As análises químicas nas inclusões fluídas mostraram a presença de grande quantidade de dióxido de carbono (CO2), H2S, água, e também COS, sulfeto de carbono (CS2), dióxido de enxofre (SO2) junto com várias moléculas orgânicas contendo oxigênio (aldeídos, cetonas, ácido acético, tetraidrofurano) e enxofre (tiofeno, tióis, polissulfanos orgânicos), e hidrocarbonetos aromáticos (ex.: benzeno, alquilbenzenos). Vários desses compostos têm sido propostos de serem essenciais para a origem da vida na Terra. Por exemplo, ácido acético pode ter alimentado metanogênese acetoclástica, enquanto sulfetos orgânicos como metanotiol e (metilssulfanil)metano podem ter servido como substratos para bactérias metanogênicas fermentadoras. Monóxido de carbono e metnotiol podem reagir na presença de sulfetos metálicos catalíticos para formar tioacetato de metila, propostos de serem importantes para a formação de lipídios nas condições pré-bióticas e como fonte de energia para o metabolismo microbiano. Isso sem mencionar várias outras rotas de evolução química já propostas que utilizam muitos dos compostos orgânicos presentes nas inclusões fluídas analisadas.
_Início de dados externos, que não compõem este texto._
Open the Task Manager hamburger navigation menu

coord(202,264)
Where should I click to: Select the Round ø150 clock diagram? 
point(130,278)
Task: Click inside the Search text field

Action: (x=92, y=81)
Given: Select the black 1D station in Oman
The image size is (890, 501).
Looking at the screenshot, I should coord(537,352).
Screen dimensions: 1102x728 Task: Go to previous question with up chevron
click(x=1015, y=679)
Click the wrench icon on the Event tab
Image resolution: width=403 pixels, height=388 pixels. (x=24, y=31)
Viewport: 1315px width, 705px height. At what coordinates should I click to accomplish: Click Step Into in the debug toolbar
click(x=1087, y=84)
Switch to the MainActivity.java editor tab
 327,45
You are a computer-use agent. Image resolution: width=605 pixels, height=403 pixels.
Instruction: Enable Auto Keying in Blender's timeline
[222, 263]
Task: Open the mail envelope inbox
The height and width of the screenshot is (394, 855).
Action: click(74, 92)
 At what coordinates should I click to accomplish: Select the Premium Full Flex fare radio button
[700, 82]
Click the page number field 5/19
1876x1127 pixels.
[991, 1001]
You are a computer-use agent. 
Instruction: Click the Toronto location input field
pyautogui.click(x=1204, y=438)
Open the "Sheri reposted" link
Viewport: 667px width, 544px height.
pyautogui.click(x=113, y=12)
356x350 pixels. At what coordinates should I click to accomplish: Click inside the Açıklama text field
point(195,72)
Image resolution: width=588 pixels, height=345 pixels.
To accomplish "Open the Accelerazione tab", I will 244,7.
E enquanto vários dos compostos observados nas inclusões fluídas são consistentes com uma origem abiótica, a Formação Dresser também contém uma variedade de evidência para a vida. Portanto, biologia é outra potencial fonte para os compostos orgânicos identificados. Aliás, compostos como H2S, COS, CS2, (metilssulfanil)metano, (metildissulfanil)metano, e tióis são tipicamente formados durante o ciclo microbiano de enxofre em ambientes modernos, e existe evidência isotópica para a presença de processos metabólicos enxofre-baseados durante a formação dos minerais de barita em Dresser.
Em outras palavras, os resultados do estudo suportam um ambiente altamente favorável à emergência da vida há 3,5 bilhões de anos (trazendo evidência direta desse cenário, não apenas especulativa) e/ou de potencial presença de vida microbiana nessa época.